Attenuation and Frequency Characteristics of Acoustic Waves in Steel and Synthetic Fiber-Reinforced Concrete: 3D-PCT and Unsupervised Pattern Recognition

In heterogeneous materials such as concrete, deterioration of the elastic wave—which acoustic emission technique (AET) is based on—is one of the research objects in the field. While many studies reveal that the wave is deteriorated due to the concrete content and deterioration of AE signals causes erroneous data interpretation, a limited number of them have suggested eliminating the effects of this problem.
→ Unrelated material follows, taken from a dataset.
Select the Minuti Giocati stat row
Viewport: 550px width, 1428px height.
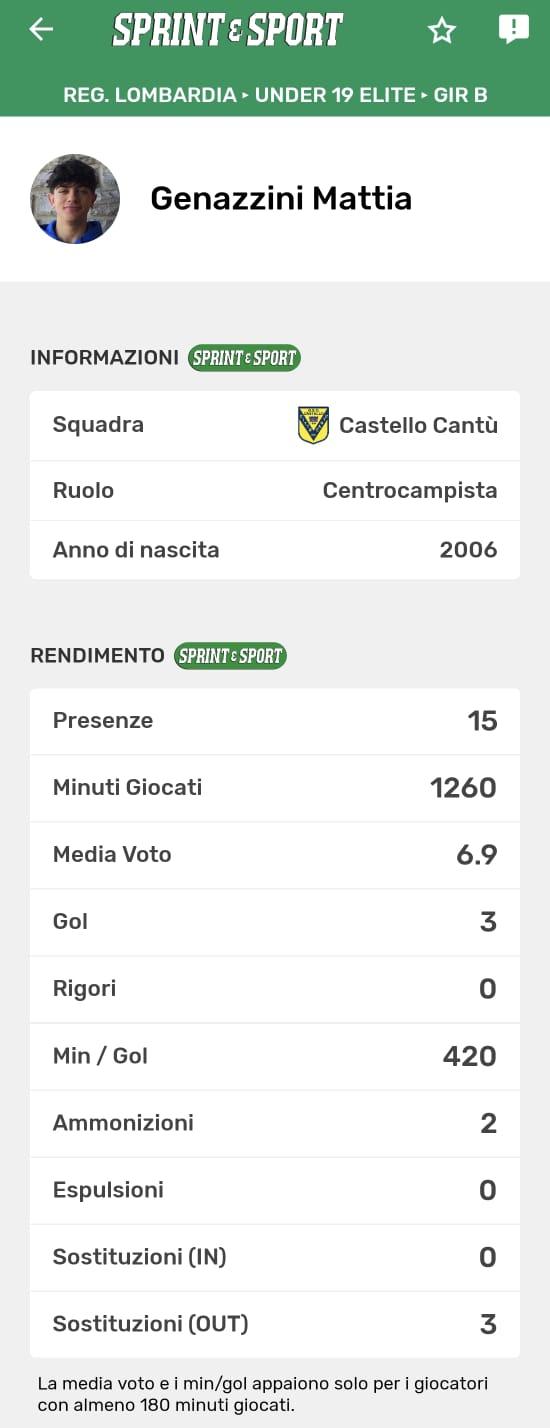(275, 788)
For this reason, contributing to the existing literature, this paper proposes to correct AE signals for fiber-reinforced concrete, which is a highly heterogeneous material, by 3D-PCT (Parameter Correction Technique) developed with new approaches in the authors’ previous study for concrete. First, the attenuation properties of concrete samples, including different types and amounts of fibers, were revealed within this scope. Contour maps showed that the type and amount of fiber are effective on elastic wave attenuation. Then, the samples were tested under flexure, and AE results were compared with mechanical findings after parameter correction. The effectiveness of the proposed correction method was verified by separating fiber activities from concrete cracking activities for the first time in the literature with weighted peak frequency and partial power. In this way, by successfully matching the fiber activities, which were revealed after the correction, with the crack development times obtained from frequency-based unsupervised pattern recognition, it was seen that a more accurate AE interpretation could be made with parameter correction. Moreover, corrected AE parameters also provided to propose a new inference for identifying a relationship between the amplitude and energy loss of the AE signals and the type of damage.